Takır
Kyrgyz—Turkish Dictionary
takır
1. çıplak, bitkisiz, otsuz; takır baş: matruş kafa, saçsız baş; 2. çıplak arazi, ot bitmiyen balçıklı toprak; 3. katiyen, büsbütün (menfi cümlede); takır kaltırbay cedi: hiç bir şey bırakmadan yedi; takır çok :katiyen yok; hiçbir şey yok; bizdiñ ölkabüzdö cumuşsuzduk takır çok: bizim memleketimizde işsizik katiyen yoktur.
Karachay-Balkar—Turkish Dictionary (Nevruz, 1991)
takır
yufka, rikkatli, narin, hassas; zayıf, sıkışık, nâçar.
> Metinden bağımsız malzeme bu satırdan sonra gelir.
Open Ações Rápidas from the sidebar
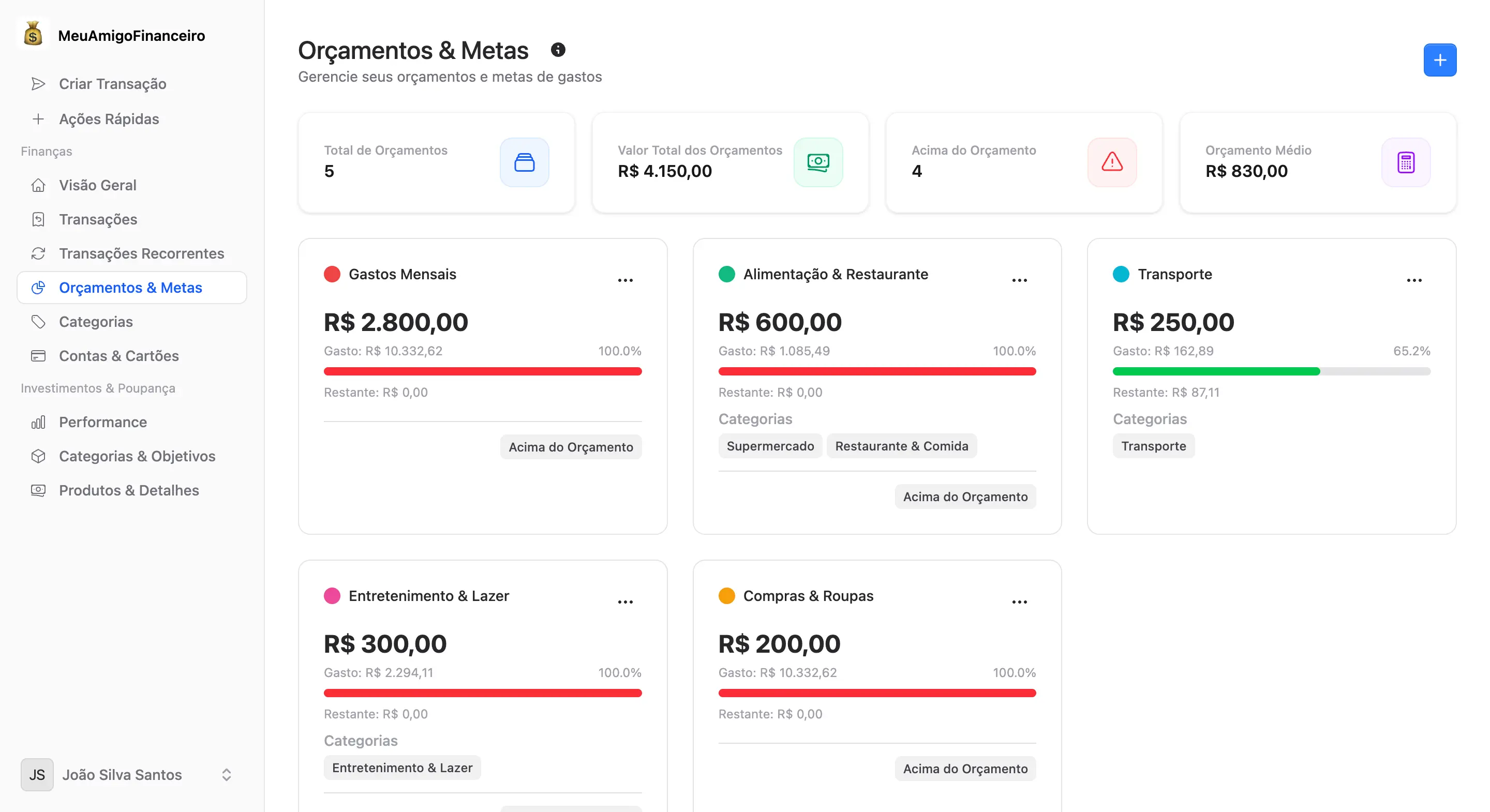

Kuvanıp kölüm takır boldu: sevinerek kalbim rikkatlendi, kölü ~ bolmak: rikkate gelmek, ~ köllü: rikkatli, yufka yürekli, ~ köllü adam: yufka yürekli adam, rikkatli adam, meni ~ cüregim aña kalay çıdasın: benim yufka yüreğim ona nasıl dayansın? Bılayları ~ cerledile: buraları zayıf yerler, ~ üydegi: nâçar aile, ~ caşav: sıkışık yaşam, caşavubuz bek ~dı: hayatımız çok nâçar.